Vans and Timberland’s European boss doubles down on UK investment
Recently announced shop openings mark the company’s ‘commitment’ to Britain, Martino Scabbio Guerrini said.
The boss of the company behind footwear brands Vans and Timberland has said the UK will still be central to its strategy after Brexit.
Martino Scabbio Guerrini, group president for Europe, the Middle East and Africa (EMEA) at VF Corporation, told the PA news agency the company’s recent signing of two new shops in the capital showed “a lot of commitment to London and the UK in a time when there’s questions around that”.
“In this case we are sticking to our long-term strategy and the UK’s a really important market,” he said.
VF, which owns a host of brands including The North Face, Eastpak and Kipling, said last month it will be opening a new flagship Vans store at the former Miss Selfridge in Oxford Street.
A few weeks later it was revealed the group had secured a site in Carnaby Street for a new Timberland store.

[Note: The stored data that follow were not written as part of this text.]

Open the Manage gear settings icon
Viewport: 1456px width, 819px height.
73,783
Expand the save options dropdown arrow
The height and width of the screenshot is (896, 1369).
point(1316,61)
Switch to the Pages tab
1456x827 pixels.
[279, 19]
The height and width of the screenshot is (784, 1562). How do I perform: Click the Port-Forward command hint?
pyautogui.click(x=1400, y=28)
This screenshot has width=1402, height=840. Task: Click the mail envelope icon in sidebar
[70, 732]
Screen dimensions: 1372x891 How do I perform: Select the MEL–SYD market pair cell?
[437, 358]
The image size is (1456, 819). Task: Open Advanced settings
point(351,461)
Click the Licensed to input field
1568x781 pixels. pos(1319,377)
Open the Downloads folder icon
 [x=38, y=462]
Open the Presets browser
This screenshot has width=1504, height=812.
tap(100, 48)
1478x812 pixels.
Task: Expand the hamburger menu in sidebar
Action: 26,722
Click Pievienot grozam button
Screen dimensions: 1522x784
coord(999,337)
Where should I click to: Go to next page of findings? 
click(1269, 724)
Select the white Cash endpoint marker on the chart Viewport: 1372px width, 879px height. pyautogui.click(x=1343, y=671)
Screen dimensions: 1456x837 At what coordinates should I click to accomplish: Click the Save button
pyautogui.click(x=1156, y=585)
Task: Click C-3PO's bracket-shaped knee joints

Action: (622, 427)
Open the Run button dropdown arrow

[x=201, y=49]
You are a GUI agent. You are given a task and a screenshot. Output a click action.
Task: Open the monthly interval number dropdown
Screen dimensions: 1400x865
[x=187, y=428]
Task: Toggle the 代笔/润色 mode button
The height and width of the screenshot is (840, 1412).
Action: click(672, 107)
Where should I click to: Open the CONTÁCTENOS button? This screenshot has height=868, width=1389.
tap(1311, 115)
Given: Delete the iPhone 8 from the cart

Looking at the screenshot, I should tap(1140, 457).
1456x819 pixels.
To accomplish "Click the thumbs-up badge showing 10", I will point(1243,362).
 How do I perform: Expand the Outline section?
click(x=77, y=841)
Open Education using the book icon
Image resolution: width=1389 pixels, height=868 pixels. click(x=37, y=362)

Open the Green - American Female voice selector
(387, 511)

Despite the challenges facing the UK retail sector and the uncertainty posed by Brexit, Mr Scabbio Guerrini said the company’s plans for its UK operations would help it to weather the storm.
“To a certain extent there’s a little bit of an overlap in our work to invest into the marketplace, to improve the customer experience and the preparation for various Brexit outcomes.”
He added there is scope for more shop openings around the UK and emphasised VF’s confidence in the future of bricks-and-mortar locations, which he said can co-exist with online shopping.
But he said physical retailers need to keep up with the times to survive.
Commenting on the high number of UK high street shops struggling in the current climate, he said: “They were not open and somehow bold enough to address change early on.
“I always say I’m not afraid of change, I’m scared of not changing. Because the speed of technology today is very different from 10 years ago.
“People are shopping on their phones within only a few years. The last five years have quickly turned the company upside down.”